A degron is a portion of a protein that is important in regulation of protein degradation rates. Known degrons include short amino acid sequences, structural motifs and exposed amino acids (often lysine or arginine) located anywhere in the protein. In fact, some proteins can even contain multiple degrons. Degrons are present in a variety of organisms, from the N-degrons (see N-end Rule) first characterized in yeast to the PEST sequence of mouse ornithine decarboxylase. Degrons have been identified in prokaryotes as well as eukaryotes. While there are many types of different degrons, and a high degree of variability even within these groups, degrons are all similar for their involvement in regulating the rate of a protein's degradation.
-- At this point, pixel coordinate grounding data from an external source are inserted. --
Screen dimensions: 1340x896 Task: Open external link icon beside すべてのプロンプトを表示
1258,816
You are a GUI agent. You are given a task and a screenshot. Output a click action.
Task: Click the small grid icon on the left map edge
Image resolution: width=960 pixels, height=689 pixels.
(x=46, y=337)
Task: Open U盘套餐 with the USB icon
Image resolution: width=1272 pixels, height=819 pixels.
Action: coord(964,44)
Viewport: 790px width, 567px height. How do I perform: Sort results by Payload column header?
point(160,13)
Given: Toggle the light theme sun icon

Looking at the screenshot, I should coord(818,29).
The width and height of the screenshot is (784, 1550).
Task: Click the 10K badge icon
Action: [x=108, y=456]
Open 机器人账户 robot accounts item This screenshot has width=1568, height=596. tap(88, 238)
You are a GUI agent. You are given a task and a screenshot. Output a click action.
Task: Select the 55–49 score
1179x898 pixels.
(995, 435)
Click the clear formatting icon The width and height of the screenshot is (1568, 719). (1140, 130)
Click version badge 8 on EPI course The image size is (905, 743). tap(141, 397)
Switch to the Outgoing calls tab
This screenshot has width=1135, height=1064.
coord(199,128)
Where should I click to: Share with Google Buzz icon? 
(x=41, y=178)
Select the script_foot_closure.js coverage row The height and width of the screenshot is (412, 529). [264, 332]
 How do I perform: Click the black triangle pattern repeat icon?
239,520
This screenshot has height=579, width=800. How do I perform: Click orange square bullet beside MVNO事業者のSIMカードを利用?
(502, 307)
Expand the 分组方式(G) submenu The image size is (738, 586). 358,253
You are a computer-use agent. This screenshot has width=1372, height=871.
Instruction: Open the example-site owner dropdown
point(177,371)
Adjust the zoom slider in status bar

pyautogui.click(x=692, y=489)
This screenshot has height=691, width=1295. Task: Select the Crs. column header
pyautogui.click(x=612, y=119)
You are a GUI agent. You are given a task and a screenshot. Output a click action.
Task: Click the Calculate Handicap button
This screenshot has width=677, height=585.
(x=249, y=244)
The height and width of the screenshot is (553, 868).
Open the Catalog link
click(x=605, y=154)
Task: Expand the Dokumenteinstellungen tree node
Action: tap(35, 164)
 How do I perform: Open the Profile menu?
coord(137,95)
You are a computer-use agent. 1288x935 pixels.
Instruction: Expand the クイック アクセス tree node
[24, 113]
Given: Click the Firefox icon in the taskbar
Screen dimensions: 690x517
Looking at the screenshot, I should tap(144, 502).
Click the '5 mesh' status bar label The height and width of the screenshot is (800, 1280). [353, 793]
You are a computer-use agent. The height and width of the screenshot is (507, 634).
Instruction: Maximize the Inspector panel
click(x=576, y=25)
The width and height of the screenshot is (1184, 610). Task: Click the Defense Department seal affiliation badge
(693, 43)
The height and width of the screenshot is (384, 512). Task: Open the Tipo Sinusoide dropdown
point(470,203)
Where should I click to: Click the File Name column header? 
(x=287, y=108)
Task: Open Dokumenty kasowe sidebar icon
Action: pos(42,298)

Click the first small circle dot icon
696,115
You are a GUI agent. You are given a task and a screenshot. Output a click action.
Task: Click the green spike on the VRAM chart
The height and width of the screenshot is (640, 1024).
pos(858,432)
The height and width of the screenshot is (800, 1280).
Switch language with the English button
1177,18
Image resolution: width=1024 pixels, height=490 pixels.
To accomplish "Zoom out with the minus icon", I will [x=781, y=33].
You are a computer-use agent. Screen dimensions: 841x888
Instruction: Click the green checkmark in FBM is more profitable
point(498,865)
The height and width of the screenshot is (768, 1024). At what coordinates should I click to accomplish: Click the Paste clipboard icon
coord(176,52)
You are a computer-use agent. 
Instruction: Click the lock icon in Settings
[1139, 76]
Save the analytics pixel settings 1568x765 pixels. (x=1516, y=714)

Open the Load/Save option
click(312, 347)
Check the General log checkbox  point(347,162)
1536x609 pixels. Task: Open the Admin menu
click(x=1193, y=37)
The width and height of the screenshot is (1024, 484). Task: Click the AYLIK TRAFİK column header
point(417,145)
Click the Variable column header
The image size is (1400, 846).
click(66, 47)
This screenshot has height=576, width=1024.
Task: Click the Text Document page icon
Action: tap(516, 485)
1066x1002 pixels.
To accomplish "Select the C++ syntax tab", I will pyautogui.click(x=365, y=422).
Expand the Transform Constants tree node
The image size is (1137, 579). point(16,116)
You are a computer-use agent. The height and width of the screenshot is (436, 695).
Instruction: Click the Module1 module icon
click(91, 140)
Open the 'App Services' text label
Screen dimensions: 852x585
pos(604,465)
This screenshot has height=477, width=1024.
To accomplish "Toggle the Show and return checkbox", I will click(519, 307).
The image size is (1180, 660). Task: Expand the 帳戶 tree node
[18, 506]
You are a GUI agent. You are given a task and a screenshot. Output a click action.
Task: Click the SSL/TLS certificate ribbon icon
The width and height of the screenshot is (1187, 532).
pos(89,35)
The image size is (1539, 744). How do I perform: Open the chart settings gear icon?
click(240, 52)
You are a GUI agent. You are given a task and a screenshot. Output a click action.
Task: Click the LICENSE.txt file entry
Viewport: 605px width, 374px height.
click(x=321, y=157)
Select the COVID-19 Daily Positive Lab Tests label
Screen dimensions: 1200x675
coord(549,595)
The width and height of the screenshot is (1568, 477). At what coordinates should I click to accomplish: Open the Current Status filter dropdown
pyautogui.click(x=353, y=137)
Much like protein degradation (see proteolysis) mechanisms are categorized by their dependence or lack thereof on ubiquitin, a small protein involved in proteasomal protein degradation, degrons may also be referred to as either "ubiquitin-dependent" or "ubiquitin-independent".

==Types==

Ubiquitin-dependent degrons are so named because they are implicated in the polyubiquitination process for targeting a protein to the proteasome. In some cases, the degron itself serves as the site for polyubiquitination as is seen in TAZ and β-catenin proteins. Because the exact mechanism by which a degron is involved in a protein's polyubiqutination is not always known, degrons are classified as ubiquitin-dependent if their removal from the protein leads to less ubiquitination or if their addition to another protein leads to more ubiquitination.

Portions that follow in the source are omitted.